▶ EXERCISE OBJECTIVE
Which lines below mention "Avenue"? Pick each one out.

(Dataset items)

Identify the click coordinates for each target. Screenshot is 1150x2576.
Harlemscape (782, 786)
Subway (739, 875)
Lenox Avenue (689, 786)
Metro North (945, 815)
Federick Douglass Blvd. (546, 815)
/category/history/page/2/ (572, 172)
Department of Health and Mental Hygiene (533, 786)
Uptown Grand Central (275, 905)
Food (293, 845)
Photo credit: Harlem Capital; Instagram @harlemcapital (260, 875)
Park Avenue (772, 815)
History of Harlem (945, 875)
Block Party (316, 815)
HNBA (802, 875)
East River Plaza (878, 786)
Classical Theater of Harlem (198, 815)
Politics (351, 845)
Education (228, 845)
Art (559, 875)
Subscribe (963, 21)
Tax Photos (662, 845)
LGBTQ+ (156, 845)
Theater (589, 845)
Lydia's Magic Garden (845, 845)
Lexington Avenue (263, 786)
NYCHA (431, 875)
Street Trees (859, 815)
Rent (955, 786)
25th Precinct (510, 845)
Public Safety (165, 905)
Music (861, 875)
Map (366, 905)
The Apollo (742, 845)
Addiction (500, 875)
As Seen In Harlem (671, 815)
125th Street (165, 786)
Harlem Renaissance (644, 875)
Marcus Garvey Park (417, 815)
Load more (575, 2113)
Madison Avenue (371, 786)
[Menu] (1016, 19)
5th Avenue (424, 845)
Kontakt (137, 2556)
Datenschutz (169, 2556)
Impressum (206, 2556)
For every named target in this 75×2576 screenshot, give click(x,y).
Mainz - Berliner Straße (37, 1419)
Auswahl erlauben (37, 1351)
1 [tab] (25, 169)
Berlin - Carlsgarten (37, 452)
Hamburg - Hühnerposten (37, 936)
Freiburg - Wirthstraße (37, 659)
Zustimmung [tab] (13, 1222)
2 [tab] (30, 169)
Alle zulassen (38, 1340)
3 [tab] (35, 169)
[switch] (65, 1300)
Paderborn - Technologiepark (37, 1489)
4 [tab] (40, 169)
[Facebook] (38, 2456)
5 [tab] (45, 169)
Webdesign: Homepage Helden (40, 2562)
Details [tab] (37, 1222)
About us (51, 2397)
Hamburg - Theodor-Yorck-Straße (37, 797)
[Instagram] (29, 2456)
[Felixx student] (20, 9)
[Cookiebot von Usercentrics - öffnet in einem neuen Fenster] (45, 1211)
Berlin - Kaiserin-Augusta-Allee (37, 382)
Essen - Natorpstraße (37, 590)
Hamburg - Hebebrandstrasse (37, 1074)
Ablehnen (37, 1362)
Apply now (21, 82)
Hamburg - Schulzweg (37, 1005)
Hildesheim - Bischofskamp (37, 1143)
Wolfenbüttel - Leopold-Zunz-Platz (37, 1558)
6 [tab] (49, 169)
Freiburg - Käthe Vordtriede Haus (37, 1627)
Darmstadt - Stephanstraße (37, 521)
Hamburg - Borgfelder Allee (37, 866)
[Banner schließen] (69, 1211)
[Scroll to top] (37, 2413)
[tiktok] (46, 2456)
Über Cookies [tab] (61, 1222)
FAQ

▶ EXPECTED ANSWER
Lenox Avenue (689, 786)
Park Avenue (772, 815)
Lexington Avenue (263, 786)
Madison Avenue (371, 786)
5th Avenue (424, 845)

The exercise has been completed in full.